Devaluations are never sudden; they do not unfold directly but with the “subtleties” that are governments’ trademark. International reserves drop, oil production falls, the liquidity of public spending is reduced and then a minister or senior official appears to vehemently deny that it will happen, when it is precisely the opposite.

Back then, the writing began to appear on the wall. The banks’ channel to purchase dollars was through the Central Bank. When a financial institution needed currency, it would request it of the Central Bank, which in turn would immediately sell it at Bs. 4,2925 per dollar for the commercial bank to resell it at Bs. 4,30 per $1.00. (The difference of 0075 now seems ludicrous but it was satisfactory then for the banks and their customers).

At the end of 1982 and early 1983, a major reduction in bank liquidity became obvious. There was little money in circulation and the Central Bank started to delay the remittances to foreign correspondent banks. This was the first sign of alarm. The Central Bank was lagging and I became suspicious. I instructed our exchange division to only sell the currency available in our New York correspondent bank, which would send us a telex in the morning indicating the activity of the account.
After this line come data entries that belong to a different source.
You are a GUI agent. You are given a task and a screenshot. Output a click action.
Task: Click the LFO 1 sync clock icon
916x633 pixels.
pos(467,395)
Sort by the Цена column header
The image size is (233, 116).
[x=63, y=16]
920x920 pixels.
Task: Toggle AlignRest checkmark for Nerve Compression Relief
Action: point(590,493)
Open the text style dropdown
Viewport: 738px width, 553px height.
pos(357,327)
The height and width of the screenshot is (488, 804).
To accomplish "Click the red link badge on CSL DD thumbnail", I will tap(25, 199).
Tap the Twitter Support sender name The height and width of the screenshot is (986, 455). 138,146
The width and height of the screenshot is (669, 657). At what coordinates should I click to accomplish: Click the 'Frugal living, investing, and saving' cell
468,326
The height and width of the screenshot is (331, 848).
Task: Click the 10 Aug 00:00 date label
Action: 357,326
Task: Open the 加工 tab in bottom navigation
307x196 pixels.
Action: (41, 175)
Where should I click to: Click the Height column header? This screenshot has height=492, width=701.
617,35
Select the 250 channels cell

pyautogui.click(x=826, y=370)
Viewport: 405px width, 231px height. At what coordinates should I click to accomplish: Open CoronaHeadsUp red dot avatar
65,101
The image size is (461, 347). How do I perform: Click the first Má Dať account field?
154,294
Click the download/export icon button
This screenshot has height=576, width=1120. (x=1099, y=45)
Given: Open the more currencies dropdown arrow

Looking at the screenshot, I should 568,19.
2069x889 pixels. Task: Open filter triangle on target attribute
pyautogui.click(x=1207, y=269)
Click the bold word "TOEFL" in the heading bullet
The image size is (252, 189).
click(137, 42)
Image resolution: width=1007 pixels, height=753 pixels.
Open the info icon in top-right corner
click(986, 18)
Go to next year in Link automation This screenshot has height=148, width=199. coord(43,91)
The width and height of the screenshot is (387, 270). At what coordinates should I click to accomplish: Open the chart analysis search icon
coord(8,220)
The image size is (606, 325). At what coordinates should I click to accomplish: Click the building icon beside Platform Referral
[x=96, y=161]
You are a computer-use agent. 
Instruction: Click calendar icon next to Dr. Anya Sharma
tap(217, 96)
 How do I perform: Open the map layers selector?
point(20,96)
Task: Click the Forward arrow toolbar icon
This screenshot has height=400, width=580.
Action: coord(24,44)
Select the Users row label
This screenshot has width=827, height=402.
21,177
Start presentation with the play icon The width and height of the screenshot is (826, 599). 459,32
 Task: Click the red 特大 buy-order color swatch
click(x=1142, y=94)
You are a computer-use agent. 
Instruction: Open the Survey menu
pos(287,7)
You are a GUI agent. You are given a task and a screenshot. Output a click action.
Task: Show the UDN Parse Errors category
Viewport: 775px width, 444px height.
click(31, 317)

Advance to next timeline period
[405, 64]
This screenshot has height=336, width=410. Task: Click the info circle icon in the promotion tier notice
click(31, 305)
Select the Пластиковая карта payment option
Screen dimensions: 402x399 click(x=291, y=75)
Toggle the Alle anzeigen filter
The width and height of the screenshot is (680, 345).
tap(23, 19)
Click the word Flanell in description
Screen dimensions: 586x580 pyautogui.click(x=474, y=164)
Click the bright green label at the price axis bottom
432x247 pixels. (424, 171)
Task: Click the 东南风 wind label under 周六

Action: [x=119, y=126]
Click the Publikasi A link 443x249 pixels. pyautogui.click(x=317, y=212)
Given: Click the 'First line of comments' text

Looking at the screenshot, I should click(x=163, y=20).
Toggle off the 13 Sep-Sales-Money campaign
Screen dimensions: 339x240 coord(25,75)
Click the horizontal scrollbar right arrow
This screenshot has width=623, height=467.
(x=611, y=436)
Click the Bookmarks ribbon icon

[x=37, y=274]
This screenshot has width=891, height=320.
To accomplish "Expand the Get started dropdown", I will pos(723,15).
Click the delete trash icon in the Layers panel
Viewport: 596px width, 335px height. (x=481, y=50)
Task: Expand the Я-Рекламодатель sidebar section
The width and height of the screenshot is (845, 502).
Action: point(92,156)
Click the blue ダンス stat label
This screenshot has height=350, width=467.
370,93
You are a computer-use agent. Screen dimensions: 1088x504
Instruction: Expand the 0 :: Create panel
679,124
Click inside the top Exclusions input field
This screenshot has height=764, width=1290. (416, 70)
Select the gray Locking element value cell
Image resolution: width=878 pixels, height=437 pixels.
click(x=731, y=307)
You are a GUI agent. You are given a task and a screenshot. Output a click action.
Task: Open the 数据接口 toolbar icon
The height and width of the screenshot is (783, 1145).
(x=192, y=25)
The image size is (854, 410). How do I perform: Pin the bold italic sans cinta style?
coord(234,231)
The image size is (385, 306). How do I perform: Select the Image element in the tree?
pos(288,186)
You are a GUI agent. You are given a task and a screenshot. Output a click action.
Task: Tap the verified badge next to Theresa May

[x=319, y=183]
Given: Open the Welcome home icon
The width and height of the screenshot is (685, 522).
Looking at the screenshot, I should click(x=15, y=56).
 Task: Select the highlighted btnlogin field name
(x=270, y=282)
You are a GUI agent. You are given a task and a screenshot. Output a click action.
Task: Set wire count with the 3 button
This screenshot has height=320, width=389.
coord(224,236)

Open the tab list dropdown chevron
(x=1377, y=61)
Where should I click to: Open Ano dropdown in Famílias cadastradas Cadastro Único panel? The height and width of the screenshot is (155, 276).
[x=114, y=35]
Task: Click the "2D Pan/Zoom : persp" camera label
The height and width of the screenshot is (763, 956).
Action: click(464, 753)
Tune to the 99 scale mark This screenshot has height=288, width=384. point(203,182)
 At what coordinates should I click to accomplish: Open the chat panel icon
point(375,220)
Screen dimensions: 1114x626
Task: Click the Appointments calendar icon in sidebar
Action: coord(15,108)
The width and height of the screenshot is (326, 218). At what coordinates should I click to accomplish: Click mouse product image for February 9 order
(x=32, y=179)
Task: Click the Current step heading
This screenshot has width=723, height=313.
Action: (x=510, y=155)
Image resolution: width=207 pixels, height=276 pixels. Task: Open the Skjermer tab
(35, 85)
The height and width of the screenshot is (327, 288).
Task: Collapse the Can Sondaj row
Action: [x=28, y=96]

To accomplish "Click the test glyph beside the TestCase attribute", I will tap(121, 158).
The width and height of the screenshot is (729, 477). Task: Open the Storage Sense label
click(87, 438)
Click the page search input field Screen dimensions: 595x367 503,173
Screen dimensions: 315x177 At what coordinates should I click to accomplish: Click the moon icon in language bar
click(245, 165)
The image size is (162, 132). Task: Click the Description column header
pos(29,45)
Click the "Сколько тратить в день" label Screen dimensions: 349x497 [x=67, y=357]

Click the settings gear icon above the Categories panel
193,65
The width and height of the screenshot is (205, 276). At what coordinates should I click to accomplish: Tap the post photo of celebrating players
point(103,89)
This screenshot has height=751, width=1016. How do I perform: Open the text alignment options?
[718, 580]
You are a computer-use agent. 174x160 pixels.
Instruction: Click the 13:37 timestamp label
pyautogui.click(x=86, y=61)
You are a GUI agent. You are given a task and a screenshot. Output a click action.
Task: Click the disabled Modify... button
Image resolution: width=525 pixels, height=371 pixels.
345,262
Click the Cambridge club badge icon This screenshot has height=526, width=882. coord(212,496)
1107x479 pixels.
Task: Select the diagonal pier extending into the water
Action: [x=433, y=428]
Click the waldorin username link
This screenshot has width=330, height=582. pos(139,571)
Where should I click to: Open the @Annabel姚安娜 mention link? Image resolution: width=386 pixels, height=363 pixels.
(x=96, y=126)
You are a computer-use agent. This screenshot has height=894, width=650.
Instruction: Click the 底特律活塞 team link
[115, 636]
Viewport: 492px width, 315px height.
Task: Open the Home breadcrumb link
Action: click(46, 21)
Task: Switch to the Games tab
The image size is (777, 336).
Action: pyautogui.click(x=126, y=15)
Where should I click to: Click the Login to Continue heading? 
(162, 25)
With each passing day the pressure on the dollar continued to spiral and often we didn’t have any currency to sell. The banks continued to sell currency even though they had none, and continued to trust the government. A colleague and close friend called me and said: “Oscar, you’re crazy; you’re implementing a private exchange control. Government officials are startled with your decision because the Central Bank will never halt payments.” I replied that we had made the right decision and would stick to it.

There were many pressures in those days and I have to admit that I was greatly relieved when the government declared a bank holiday to impose the exchange controls.

The Superintendence of Banks requested the financial institutions to submit an external audit indicating their holdings in dollars. I still keep ours for reference. We were the only bank that closed in the black, though it was a very small amount. Thus I prevented the bank, its directors and shareholders from experiencing the enormous difficulties and losses that the other banks faced due to the devaluation.

The purpose of this lengthy introduction is to explain my present position. Undoubtedly, the situation in 1983 was much less dire than the situation the financial system faces under the Castro-Chavez dictatorship. It is hard to imagine it because the regime has not nationalized the banks, but nevertheless it might be leading them along a path of no return.

The mandatory portfolios by sectors, such as agriculture, housing and light industries with very high percentages not only show a very unsatisfactory performance, but have an obvious chance of never getting paid. In addition, they use the issuance of government instruments in large volumes without payment provisions. To cover this, the government has maintained (and for other reasons also) enormous liquidity levels that allow banks to charge high rates and pay little or nothing, which represents some gains. However, they have created an unsolvable, monstrous problem.

Large, irregular credit portfolios that are impossible to recover weigh heavily in a recovery. If measures of a liquidity squeeze were adopted, or the economy were to be based on the dollar –both especially correct measures- the financial system would have no way out.

The situation is not financial. It’s political. Only a change of regime could protect the private property of the depositors and banks.